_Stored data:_
▼▼▼

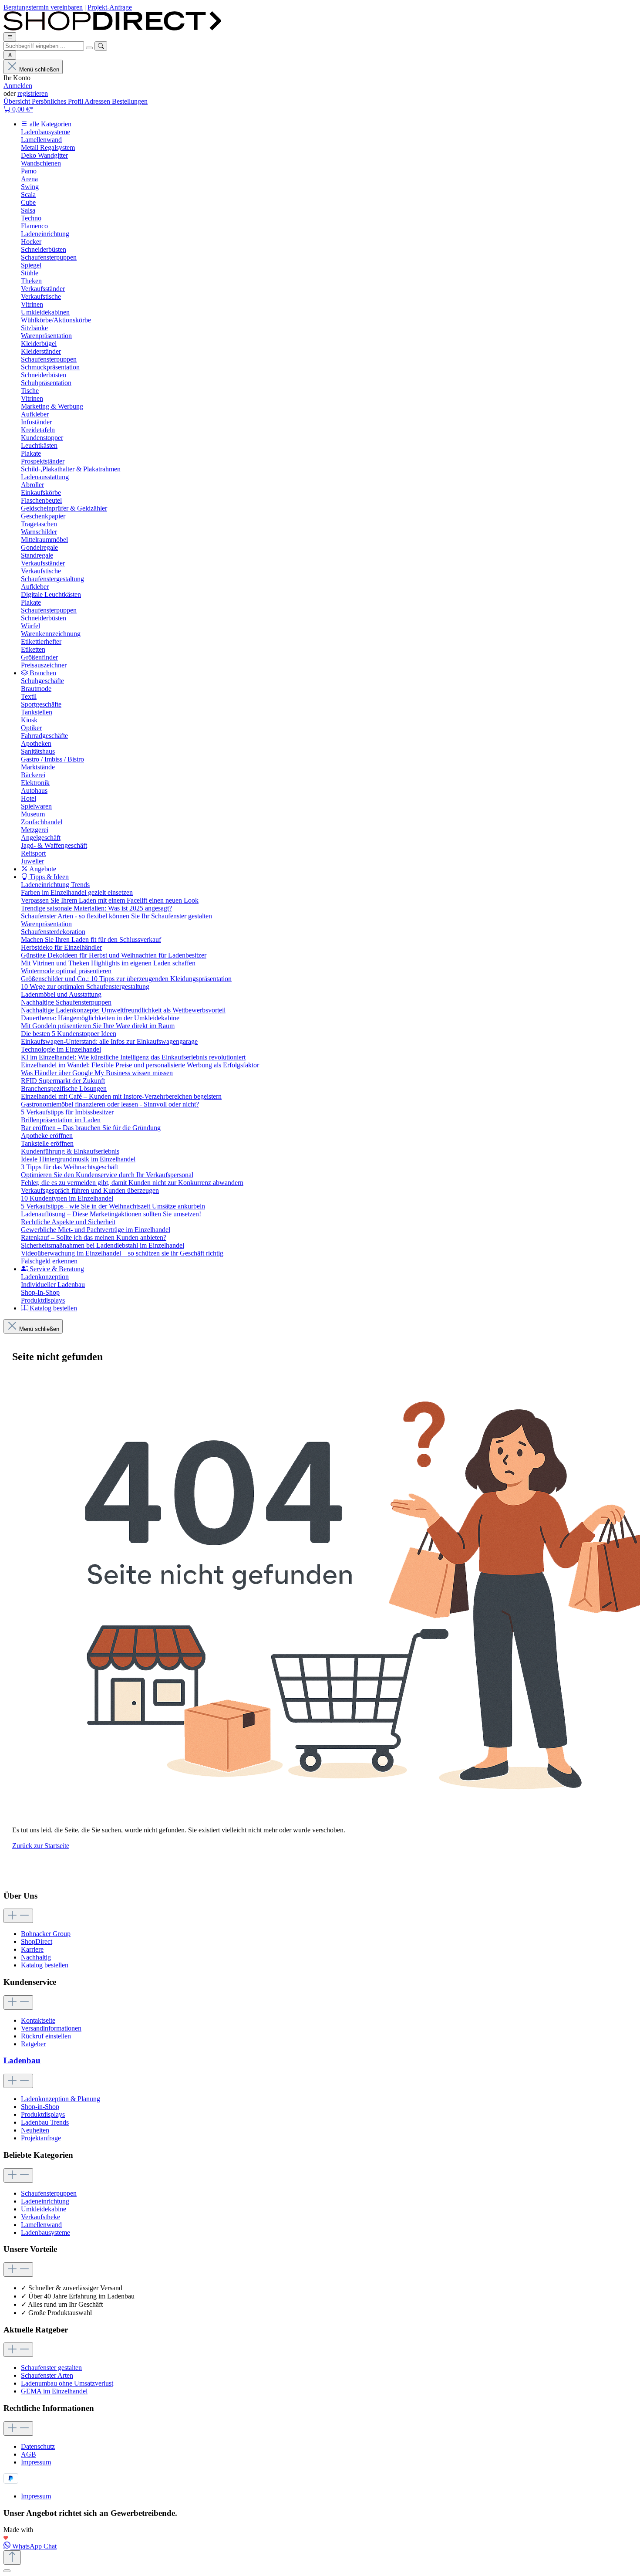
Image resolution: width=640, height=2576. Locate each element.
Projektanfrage (41, 2138)
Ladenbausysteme (45, 2232)
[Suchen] (100, 46)
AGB (28, 2454)
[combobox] (43, 46)
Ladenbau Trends (45, 2122)
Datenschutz (38, 2446)
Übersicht (17, 101)
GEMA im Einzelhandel (54, 2391)
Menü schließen (39, 69)
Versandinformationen (51, 2028)
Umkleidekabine (43, 2209)
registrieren (32, 93)
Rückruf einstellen (46, 2036)
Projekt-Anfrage (110, 7)
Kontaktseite (38, 2020)
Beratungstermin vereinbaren (43, 7)
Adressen (98, 101)
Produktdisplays (43, 2114)
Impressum (36, 2462)
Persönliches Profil (58, 101)
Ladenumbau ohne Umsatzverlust (67, 2383)
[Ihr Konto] (9, 55)
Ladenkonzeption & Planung (60, 2098)
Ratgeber (33, 2044)
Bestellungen (130, 101)
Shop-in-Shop (40, 2106)
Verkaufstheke (40, 2217)
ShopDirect (36, 1941)
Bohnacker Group (46, 1933)
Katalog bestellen (44, 1965)
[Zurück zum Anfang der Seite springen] (12, 2557)
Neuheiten (35, 2130)
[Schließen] (6, 2570)
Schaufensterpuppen (49, 2193)
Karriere (32, 1949)
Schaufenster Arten (47, 2375)
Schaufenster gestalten (51, 2367)
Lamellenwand (41, 2224)
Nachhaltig (36, 1957)
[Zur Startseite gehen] (112, 28)
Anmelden (17, 85)
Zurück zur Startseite (40, 1845)
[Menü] (9, 36)
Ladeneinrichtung (45, 2201)
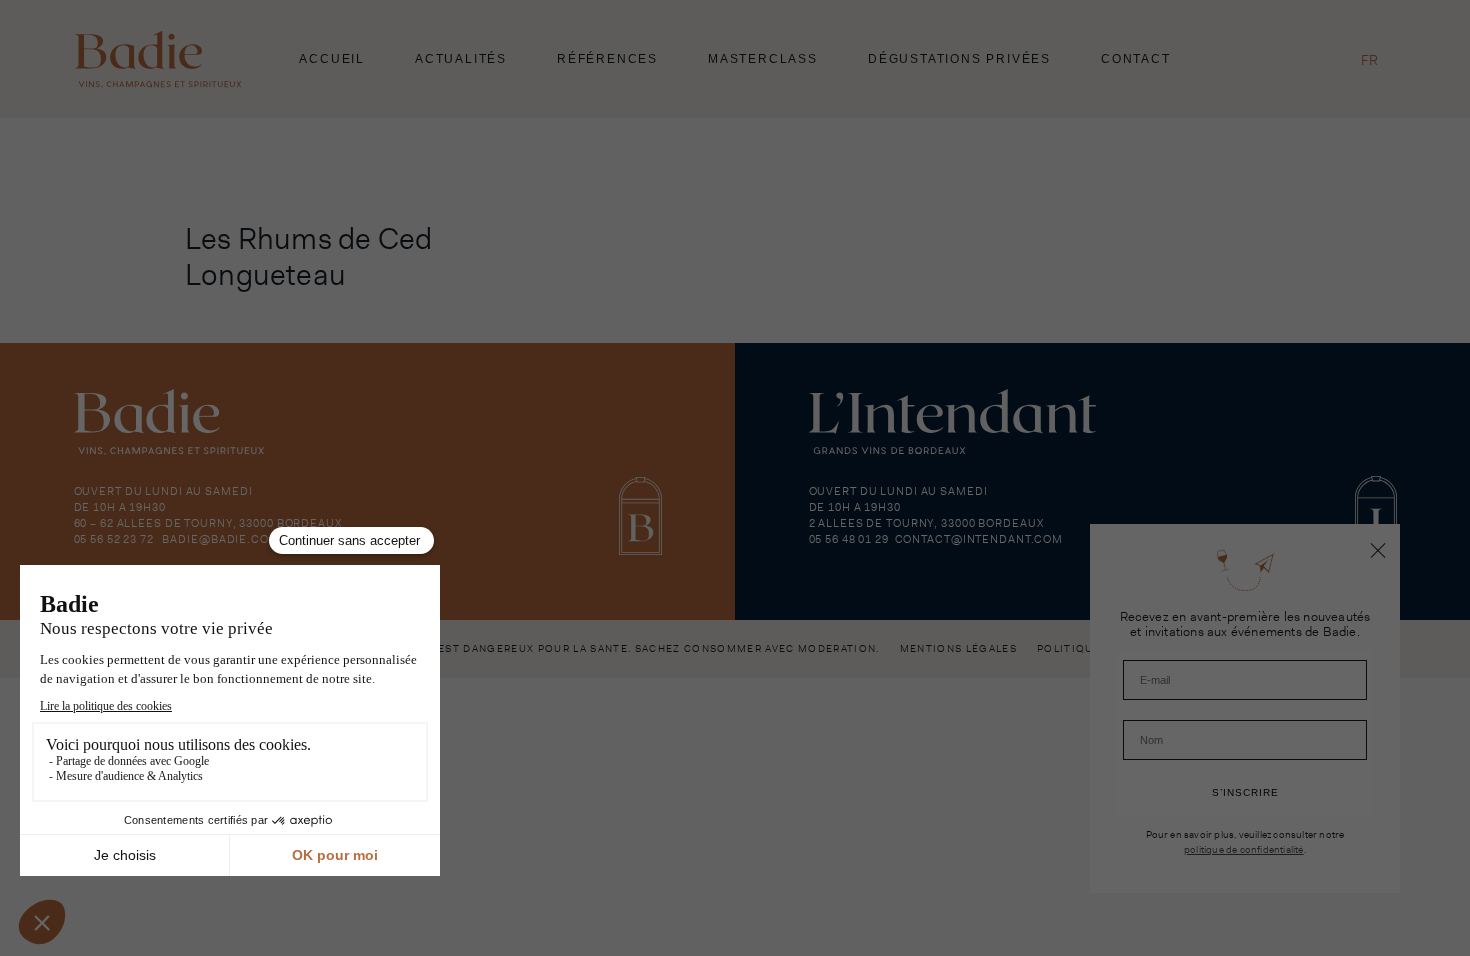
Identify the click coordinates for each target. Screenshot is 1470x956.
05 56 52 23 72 (114, 539)
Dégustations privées (959, 59)
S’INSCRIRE (1245, 792)
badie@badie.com (220, 539)
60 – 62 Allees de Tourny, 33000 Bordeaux (208, 523)
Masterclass (763, 59)
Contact (1136, 59)
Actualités (461, 59)
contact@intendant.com (979, 539)
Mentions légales (958, 648)
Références (607, 59)
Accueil (332, 59)
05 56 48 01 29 (849, 539)
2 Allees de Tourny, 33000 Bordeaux (926, 523)
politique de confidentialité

▲▲▲

Each record must be repeated exactly, and no picture may be carried over.

_SOLUTION BELOW:_
Image resolution: width=640, height=2576. Locate each element.
Projektanfrage (41, 2138)
Ladenbausysteme (45, 2232)
[Suchen] (100, 46)
AGB (28, 2454)
[combobox] (43, 46)
Ladenbau Trends (45, 2122)
Datenschutz (38, 2446)
Übersicht (17, 101)
GEMA im Einzelhandel (54, 2391)
Menü schließen (39, 69)
Versandinformationen (51, 2028)
Umkleidekabine (43, 2209)
registrieren (32, 93)
Rückruf einstellen (46, 2036)
Projekt-Anfrage (110, 7)
Kontaktseite (38, 2020)
Beratungstermin vereinbaren (43, 7)
Adressen (98, 101)
Produktdisplays (43, 2114)
Impressum (36, 2462)
Persönliches Profil (58, 101)
Ladenumbau ohne Umsatzverlust (67, 2383)
[Ihr Konto] (9, 55)
Ladenkonzeption & Planung (60, 2098)
Ratgeber (33, 2044)
Bestellungen (130, 101)
Shop-in-Shop (40, 2106)
Verkaufstheke (40, 2217)
ShopDirect (36, 1941)
Bohnacker Group (46, 1933)
Katalog bestellen (44, 1965)
[Zurück zum Anfang der Seite springen] (12, 2557)
Neuheiten (35, 2130)
[Schließen] (6, 2570)
Schaufensterpuppen (49, 2193)
Karriere (32, 1949)
Schaufenster Arten (47, 2375)
Schaufenster gestalten (51, 2367)
Lamellenwand (41, 2224)
Nachhaltig (36, 1957)
[Zur Startseite gehen] (112, 28)
Anmelden (17, 85)
Zurück zur Startseite (40, 1845)
[Menü] (9, 36)
Ladeneinrichtung (45, 2201)
Identify the click coordinates for each target. Screenshot is 1470x956.
05 56 52 23 72 (114, 539)
Dégustations privées (959, 59)
S’INSCRIRE (1245, 792)
badie@badie.com (220, 539)
60 – 62 Allees de Tourny, 33000 Bordeaux (208, 523)
Masterclass (763, 59)
Contact (1136, 59)
Actualités (461, 59)
contact@intendant.com (979, 539)
Mentions légales (958, 648)
Références (607, 59)
Accueil (332, 59)
05 56 48 01 29 (849, 539)
2 Allees de Tourny, 33000 Bordeaux (926, 523)
politique de confidentialité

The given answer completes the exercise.